Fiscal 2023 revenues declined by $457 billion, a 9% drop compared to the previous fiscal year. This decrease is largely attributed to a reduction in non-withheld individual income tax payments caused by a weaker performance in stocks and other financial assets as interest rates increased.
Other contributing factors to the revenue decline include a $106 billion drop in Federal Reserve earnings due to interest paid on bank reserves consuming portfolio income.
On the other hand, fiscal 2023 outlays decreased by $137 billion, a 2% reduction from the prior year, totaling $6.134 trillion.
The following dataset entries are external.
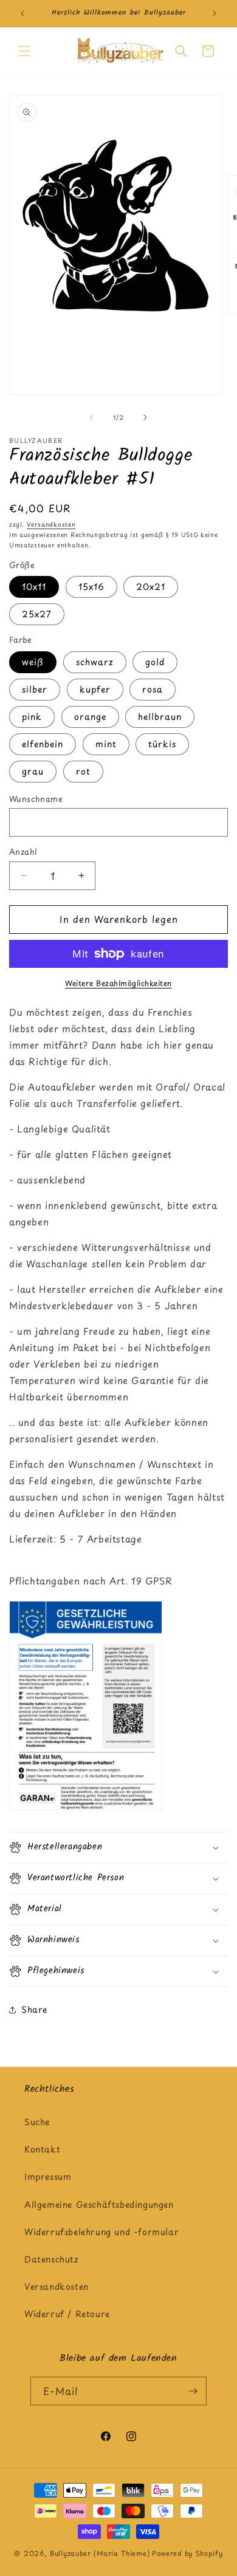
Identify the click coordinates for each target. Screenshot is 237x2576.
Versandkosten (51, 524)
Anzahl (23, 851)
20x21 (150, 586)
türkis (162, 744)
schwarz (95, 662)
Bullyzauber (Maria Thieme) (99, 2553)
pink (32, 716)
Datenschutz (51, 2259)
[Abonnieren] (192, 2391)
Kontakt (42, 2149)
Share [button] (34, 2009)
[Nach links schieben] (91, 417)
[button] (24, 51)
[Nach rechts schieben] (145, 417)
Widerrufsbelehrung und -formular (101, 2231)
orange (90, 716)
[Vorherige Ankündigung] (22, 13)
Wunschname (36, 798)
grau (33, 771)
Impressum (47, 2176)
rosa (152, 689)
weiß (33, 662)
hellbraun (160, 716)
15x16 (91, 586)
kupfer (95, 689)
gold (155, 662)
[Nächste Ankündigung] (214, 13)
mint (106, 744)
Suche (37, 2121)
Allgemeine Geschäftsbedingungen (99, 2204)
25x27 (37, 614)
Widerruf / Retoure (67, 2313)
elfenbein (42, 744)
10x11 (34, 586)
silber (34, 689)
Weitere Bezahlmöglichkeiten (118, 983)
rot (83, 771)
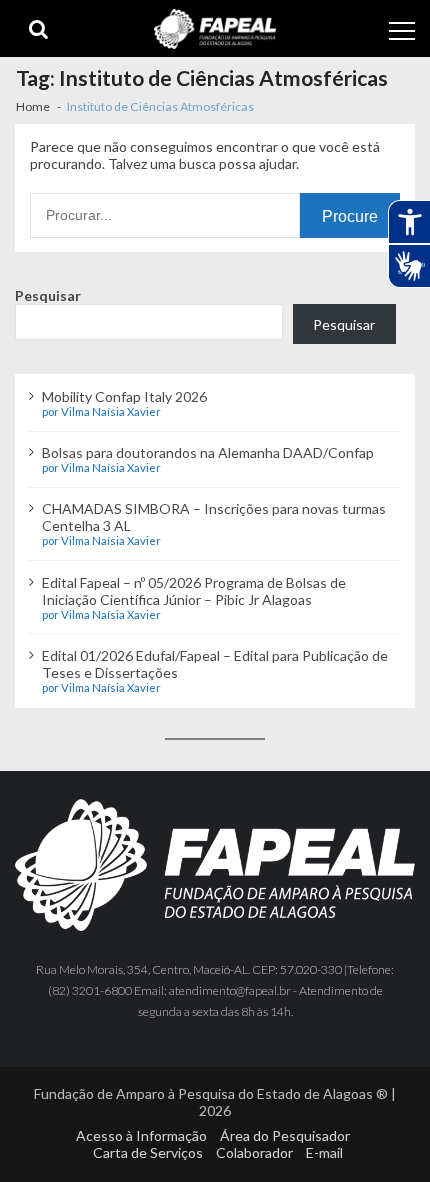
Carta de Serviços (148, 1152)
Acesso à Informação (141, 1135)
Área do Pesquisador (285, 1135)
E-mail (324, 1152)
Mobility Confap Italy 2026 (124, 396)
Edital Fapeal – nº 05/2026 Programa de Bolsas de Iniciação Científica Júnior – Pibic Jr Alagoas (194, 591)
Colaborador (254, 1152)
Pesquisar (48, 295)
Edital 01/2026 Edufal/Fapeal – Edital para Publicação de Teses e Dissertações (215, 664)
However, outlays would have been even lower were it not for the significant increases in spending on retirement and healthcare benefits for the elderly, as well as debt servicing costs.
Spending on Social Security rose by 10% to $1.416 trillion, driven by inflation-based cost of living adjustments, while spending on the Medicare program for seniors increased by 4% to $1.022 trillion.
Additionally, interest costs on the formidable federal debt exceeded previous records, rising by 23% to $879 billion. Net interest payments, excluding intragovernmental transfers to trust funds, surged by 39% to $659 billion, also marking a record high.
The proportion of gross interest payments to gross domestic product (GDP) reached 3.28%, the highest since 2001, and the net interest share at 2.45% was the highest since 1998.
The substantial increase in interest costs stems from the surge in interest rates over the past 18 months. The Federal Reserve heightened borrowing costs in an effort to curb inflation. Last fiscal year, the average interest cost on the Treasury’s outstanding debt was 2.97%, up from 2.07% the previous year.
In conclusion, the U.S. faces a daunting fiscal challenge as the budget deficit for fiscal 2023 reaches unprecedented levels. President Biden’s proposed tax reforms and foreign aid initiatives aim to address declining revenues while meeting the nation’s security and international obligations. However, the deficit’s magnitude is likely to intensify the fiscal battles between the President and Republicans in Congress, potentially making negotiations for future fiscal deadlines more arduous.